» **Task brief**
Render the data from the line containing "Click the INVOICE title heading" down through the line containing "pyautogui.click(x=283, y=23)" as a two-column CSV with headers instruction and response. Give one row per instruction and its response, with each value in a single quoted field and line breaks replaced by spaces.

» **Stored rows**
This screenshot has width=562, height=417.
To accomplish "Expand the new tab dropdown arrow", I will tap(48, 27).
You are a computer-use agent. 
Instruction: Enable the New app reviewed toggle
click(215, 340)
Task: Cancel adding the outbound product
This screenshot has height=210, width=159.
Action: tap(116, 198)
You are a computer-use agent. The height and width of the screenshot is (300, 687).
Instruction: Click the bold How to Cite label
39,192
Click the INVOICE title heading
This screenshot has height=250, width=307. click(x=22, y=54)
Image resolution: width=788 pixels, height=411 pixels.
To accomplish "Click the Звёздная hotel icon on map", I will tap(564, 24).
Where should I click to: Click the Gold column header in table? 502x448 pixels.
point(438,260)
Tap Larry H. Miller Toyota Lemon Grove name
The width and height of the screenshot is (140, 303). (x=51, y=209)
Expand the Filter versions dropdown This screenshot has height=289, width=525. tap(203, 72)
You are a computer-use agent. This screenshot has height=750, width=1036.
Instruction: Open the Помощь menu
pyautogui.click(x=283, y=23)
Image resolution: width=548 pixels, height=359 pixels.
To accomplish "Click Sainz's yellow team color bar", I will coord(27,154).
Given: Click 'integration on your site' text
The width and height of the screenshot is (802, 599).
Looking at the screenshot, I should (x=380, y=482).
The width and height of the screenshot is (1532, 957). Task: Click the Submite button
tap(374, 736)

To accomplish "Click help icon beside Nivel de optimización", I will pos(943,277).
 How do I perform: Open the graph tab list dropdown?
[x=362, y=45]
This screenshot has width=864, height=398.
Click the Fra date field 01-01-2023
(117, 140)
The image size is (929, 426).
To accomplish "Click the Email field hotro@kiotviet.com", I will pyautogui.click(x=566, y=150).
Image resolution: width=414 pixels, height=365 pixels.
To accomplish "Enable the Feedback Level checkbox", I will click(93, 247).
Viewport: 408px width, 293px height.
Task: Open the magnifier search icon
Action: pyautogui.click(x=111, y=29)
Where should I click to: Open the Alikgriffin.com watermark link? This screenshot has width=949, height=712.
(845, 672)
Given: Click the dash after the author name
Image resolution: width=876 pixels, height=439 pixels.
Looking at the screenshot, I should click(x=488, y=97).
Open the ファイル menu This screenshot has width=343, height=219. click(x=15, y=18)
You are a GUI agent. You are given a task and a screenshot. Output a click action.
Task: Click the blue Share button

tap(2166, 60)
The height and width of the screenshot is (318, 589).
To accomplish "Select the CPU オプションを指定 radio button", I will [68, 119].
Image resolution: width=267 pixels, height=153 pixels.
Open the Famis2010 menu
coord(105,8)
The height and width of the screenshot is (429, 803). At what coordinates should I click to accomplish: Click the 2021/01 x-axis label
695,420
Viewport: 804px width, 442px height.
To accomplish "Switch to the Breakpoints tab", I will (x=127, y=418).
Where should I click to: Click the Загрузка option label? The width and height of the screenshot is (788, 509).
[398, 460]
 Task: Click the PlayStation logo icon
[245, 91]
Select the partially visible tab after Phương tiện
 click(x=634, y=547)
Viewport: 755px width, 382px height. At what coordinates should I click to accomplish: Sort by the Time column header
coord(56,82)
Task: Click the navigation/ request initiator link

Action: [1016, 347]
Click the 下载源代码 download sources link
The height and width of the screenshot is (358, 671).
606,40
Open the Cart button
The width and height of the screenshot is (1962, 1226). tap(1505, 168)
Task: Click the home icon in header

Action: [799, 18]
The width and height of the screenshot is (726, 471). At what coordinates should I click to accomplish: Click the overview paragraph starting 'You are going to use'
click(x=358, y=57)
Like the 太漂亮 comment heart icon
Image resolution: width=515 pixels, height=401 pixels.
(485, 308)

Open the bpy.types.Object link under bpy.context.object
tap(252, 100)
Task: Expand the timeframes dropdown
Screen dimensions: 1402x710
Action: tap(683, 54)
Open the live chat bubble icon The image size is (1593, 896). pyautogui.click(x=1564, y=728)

» **Result of this task**
instruction,response
"Click the INVOICE title heading","This screenshot has height=250, width=307. click(x=22, y=54)"
"Image resolution: width=788 pixels, height=411 pixels. To accomplish ""Click the Звёздная hotel icon on map"",","I will tap(564, 24)."
"Where should I click to: Click the Gold column header in table? 502x448 pixels.","point(438,260)"
"Tap Larry H. Miller Toyota Lemon Grove name","The width and height of the screenshot is (140, 303). (x=51, y=209)"
"Expand the Filter versions dropdown This screenshot has height=289, width=525.","tap(203, 72)"
"You are a computer-use agent. This screenshot has height=750, width=1036. Instruction: Open the Помощь menu","pyautogui.click(x=283, y=23)"